● **Supplied material**:

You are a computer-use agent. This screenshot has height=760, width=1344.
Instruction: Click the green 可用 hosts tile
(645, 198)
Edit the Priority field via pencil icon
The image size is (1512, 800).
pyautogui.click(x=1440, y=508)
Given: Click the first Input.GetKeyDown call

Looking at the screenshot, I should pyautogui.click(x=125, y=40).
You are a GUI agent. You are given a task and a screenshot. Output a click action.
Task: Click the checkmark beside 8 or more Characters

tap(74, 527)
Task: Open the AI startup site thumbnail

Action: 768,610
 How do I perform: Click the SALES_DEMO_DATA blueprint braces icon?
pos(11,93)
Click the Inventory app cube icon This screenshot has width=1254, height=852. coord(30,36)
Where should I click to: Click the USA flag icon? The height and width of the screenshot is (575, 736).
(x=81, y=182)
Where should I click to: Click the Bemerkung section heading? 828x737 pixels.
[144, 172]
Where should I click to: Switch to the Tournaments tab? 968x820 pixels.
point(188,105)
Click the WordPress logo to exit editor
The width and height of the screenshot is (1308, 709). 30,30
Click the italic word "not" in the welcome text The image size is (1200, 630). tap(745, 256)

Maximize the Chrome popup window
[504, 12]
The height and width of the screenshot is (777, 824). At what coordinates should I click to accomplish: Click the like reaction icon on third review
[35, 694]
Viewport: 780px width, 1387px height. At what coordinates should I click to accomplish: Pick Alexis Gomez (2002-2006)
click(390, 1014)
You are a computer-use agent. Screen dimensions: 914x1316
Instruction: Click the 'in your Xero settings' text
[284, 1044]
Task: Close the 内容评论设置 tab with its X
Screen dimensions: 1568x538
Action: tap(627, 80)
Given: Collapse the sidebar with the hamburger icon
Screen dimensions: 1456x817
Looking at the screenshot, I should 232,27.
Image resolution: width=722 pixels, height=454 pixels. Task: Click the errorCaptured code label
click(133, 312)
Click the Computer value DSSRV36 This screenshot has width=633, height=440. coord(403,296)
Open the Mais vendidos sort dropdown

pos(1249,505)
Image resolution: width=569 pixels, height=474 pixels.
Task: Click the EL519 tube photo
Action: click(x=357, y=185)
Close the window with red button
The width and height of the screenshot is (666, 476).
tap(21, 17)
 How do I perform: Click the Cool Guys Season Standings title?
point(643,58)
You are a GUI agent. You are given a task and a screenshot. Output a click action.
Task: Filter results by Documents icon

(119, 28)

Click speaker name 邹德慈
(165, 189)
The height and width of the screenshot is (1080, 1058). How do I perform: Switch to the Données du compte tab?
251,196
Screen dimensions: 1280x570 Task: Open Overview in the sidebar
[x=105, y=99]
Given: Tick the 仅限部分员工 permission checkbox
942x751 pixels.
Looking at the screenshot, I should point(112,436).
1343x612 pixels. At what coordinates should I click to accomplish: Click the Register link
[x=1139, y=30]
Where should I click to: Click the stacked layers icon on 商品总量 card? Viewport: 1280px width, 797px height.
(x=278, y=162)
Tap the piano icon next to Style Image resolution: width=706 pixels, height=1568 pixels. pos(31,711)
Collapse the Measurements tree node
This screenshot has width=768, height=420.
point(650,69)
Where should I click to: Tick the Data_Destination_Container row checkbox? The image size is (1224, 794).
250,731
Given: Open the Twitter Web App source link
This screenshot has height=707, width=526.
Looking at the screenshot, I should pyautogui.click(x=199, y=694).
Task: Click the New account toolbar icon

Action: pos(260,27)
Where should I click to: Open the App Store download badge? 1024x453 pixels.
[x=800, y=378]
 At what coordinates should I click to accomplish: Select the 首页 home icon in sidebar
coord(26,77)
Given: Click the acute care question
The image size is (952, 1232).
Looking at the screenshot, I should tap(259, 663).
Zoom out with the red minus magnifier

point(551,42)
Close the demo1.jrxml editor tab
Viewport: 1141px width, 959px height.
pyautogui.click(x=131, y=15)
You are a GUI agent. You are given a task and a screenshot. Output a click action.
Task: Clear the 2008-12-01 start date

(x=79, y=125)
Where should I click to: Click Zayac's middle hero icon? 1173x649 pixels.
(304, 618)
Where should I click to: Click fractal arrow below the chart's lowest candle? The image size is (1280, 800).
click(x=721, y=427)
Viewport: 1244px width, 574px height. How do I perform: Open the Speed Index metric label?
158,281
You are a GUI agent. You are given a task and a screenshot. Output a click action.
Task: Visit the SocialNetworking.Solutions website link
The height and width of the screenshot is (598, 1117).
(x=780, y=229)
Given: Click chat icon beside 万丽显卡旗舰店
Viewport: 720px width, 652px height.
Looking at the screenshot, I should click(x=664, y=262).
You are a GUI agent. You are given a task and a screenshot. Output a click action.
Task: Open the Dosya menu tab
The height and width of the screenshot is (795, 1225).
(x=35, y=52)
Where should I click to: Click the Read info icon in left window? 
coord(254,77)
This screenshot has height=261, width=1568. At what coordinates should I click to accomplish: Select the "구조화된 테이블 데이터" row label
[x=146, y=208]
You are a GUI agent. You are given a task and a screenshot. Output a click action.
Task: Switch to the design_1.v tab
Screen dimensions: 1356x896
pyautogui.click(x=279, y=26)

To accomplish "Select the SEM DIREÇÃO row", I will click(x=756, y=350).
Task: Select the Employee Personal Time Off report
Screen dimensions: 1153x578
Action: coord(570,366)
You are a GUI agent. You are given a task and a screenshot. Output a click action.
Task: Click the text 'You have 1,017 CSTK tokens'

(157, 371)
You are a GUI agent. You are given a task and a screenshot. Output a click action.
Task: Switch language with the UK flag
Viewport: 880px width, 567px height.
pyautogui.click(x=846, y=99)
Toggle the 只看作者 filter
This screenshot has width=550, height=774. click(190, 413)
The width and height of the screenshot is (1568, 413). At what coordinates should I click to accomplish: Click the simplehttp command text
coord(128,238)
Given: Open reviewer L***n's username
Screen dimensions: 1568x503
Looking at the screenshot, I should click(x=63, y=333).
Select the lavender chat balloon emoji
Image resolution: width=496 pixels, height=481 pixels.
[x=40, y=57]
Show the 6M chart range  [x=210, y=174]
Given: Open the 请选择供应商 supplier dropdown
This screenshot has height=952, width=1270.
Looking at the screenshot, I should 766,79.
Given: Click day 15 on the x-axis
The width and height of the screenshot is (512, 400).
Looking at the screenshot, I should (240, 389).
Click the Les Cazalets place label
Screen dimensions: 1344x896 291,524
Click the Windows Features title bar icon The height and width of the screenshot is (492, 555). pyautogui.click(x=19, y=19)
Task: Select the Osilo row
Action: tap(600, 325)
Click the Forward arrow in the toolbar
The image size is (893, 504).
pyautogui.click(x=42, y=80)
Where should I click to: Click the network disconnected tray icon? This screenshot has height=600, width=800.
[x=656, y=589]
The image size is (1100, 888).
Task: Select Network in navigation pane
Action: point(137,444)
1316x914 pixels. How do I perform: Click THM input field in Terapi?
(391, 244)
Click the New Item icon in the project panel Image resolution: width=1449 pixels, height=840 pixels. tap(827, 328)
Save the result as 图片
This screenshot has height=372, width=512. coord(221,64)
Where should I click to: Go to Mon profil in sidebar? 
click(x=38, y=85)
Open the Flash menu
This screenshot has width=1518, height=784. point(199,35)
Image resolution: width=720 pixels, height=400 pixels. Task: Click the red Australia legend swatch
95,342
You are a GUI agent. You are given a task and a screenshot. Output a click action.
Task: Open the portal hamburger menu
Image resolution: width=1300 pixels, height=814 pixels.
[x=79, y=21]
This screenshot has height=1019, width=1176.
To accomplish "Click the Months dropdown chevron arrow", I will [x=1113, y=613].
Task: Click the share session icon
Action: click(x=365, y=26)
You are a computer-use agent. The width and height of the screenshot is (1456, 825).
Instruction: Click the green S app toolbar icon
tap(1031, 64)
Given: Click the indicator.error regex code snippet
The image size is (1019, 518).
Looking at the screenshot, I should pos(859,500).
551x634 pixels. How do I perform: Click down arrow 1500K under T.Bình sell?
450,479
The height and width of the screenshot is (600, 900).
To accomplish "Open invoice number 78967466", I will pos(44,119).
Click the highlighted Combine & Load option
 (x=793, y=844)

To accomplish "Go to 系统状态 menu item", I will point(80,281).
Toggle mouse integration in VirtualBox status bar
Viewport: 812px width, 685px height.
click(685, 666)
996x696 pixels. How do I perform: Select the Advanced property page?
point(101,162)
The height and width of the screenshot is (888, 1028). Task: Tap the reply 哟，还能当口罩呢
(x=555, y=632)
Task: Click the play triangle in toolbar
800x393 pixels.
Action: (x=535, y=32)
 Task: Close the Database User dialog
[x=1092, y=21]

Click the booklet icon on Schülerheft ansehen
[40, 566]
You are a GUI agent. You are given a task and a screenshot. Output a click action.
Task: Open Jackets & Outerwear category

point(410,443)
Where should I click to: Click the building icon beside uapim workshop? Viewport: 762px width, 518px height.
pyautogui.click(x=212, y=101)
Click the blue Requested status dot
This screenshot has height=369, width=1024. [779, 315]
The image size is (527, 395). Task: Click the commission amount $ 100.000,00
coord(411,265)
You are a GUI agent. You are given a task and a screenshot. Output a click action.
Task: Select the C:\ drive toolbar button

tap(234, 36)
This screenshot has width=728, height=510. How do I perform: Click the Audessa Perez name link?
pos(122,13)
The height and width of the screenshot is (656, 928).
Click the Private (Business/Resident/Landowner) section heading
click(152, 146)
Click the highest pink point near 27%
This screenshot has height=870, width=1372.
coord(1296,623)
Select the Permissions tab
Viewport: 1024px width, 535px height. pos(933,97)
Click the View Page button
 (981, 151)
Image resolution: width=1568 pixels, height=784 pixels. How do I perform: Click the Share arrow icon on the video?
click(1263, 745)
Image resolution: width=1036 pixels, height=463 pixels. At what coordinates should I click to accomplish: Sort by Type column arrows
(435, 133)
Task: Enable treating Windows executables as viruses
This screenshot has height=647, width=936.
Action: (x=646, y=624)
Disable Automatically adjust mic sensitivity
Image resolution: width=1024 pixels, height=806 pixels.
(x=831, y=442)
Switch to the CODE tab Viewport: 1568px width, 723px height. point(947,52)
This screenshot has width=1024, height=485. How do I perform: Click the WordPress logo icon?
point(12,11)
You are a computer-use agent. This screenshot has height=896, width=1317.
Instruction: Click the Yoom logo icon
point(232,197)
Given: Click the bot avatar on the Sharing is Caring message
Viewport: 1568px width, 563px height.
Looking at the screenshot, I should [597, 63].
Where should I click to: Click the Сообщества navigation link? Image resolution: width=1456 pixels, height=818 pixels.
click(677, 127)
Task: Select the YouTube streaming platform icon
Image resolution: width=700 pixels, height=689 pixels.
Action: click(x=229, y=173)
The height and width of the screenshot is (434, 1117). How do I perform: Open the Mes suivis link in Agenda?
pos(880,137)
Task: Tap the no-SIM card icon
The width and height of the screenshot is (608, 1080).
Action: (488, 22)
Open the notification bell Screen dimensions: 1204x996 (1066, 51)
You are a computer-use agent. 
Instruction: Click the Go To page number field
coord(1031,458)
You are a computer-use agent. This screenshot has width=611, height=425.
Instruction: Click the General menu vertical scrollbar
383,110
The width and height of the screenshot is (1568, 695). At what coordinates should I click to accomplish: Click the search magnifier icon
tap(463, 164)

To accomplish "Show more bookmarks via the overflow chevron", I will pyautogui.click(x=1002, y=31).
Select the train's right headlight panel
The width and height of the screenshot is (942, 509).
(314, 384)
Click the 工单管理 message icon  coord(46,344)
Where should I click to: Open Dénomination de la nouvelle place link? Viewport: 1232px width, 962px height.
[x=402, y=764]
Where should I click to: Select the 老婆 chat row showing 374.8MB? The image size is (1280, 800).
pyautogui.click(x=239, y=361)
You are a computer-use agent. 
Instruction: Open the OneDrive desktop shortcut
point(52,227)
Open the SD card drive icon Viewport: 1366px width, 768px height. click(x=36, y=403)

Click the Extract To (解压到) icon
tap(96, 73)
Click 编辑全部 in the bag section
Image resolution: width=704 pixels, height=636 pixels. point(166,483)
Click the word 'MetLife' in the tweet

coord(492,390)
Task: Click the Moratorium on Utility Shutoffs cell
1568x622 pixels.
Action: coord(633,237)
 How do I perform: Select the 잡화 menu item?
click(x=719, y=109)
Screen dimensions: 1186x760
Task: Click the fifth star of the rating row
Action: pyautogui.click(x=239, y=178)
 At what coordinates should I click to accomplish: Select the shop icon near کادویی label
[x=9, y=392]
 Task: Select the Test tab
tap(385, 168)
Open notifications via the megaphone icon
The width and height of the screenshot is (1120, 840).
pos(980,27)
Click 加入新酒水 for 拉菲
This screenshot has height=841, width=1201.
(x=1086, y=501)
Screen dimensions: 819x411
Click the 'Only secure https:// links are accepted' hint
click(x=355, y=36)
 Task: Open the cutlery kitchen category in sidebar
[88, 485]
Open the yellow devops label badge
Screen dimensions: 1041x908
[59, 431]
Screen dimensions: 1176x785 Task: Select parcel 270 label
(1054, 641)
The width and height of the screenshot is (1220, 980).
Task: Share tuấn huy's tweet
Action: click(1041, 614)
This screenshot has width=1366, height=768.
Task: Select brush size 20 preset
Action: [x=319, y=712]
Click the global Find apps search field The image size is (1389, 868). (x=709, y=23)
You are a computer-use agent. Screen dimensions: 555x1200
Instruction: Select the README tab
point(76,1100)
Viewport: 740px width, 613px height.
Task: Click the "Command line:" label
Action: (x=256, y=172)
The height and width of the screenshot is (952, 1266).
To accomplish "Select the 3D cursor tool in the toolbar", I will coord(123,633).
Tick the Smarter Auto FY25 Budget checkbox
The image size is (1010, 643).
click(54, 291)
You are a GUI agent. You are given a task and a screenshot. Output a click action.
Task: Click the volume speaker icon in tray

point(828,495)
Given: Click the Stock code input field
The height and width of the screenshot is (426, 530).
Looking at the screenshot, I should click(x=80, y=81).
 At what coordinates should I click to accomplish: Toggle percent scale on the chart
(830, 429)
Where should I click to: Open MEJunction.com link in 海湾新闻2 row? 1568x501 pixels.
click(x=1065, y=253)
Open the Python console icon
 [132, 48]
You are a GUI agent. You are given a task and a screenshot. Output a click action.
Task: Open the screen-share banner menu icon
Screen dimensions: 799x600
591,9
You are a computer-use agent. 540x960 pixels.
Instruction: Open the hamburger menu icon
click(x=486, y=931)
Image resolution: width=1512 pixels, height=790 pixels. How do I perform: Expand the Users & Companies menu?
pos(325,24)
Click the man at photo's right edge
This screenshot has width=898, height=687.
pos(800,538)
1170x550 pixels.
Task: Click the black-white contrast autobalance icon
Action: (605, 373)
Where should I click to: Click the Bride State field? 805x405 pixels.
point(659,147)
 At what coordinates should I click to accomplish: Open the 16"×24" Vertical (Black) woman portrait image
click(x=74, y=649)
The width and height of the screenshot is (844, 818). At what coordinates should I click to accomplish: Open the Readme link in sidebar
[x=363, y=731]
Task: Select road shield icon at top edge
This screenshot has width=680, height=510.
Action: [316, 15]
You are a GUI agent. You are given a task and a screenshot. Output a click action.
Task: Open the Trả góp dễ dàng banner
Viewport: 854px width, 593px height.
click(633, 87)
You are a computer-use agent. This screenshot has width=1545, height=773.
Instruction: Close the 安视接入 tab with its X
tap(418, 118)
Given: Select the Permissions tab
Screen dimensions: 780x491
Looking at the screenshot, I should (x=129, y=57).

● **Required work**: Take the lines above from the one containing "Where should I click to: Click the Bride" to the one containing "Task: Open the Trả góp dễ dàng banner" and retype them exactly, both ends included, with nothing added.

● **Exercise response**:
Where should I click to: Click the Bride State field? 805x405 pixels.
point(659,147)
 At what coordinates should I click to accomplish: Open the 16"×24" Vertical (Black) woman portrait image
click(x=74, y=649)
The width and height of the screenshot is (844, 818). At what coordinates should I click to accomplish: Open the Readme link in sidebar
[x=363, y=731]
Task: Select road shield icon at top edge
This screenshot has width=680, height=510.
Action: [316, 15]
You are a GUI agent. You are given a task and a screenshot. Output a click action.
Task: Open the Trả góp dễ dàng banner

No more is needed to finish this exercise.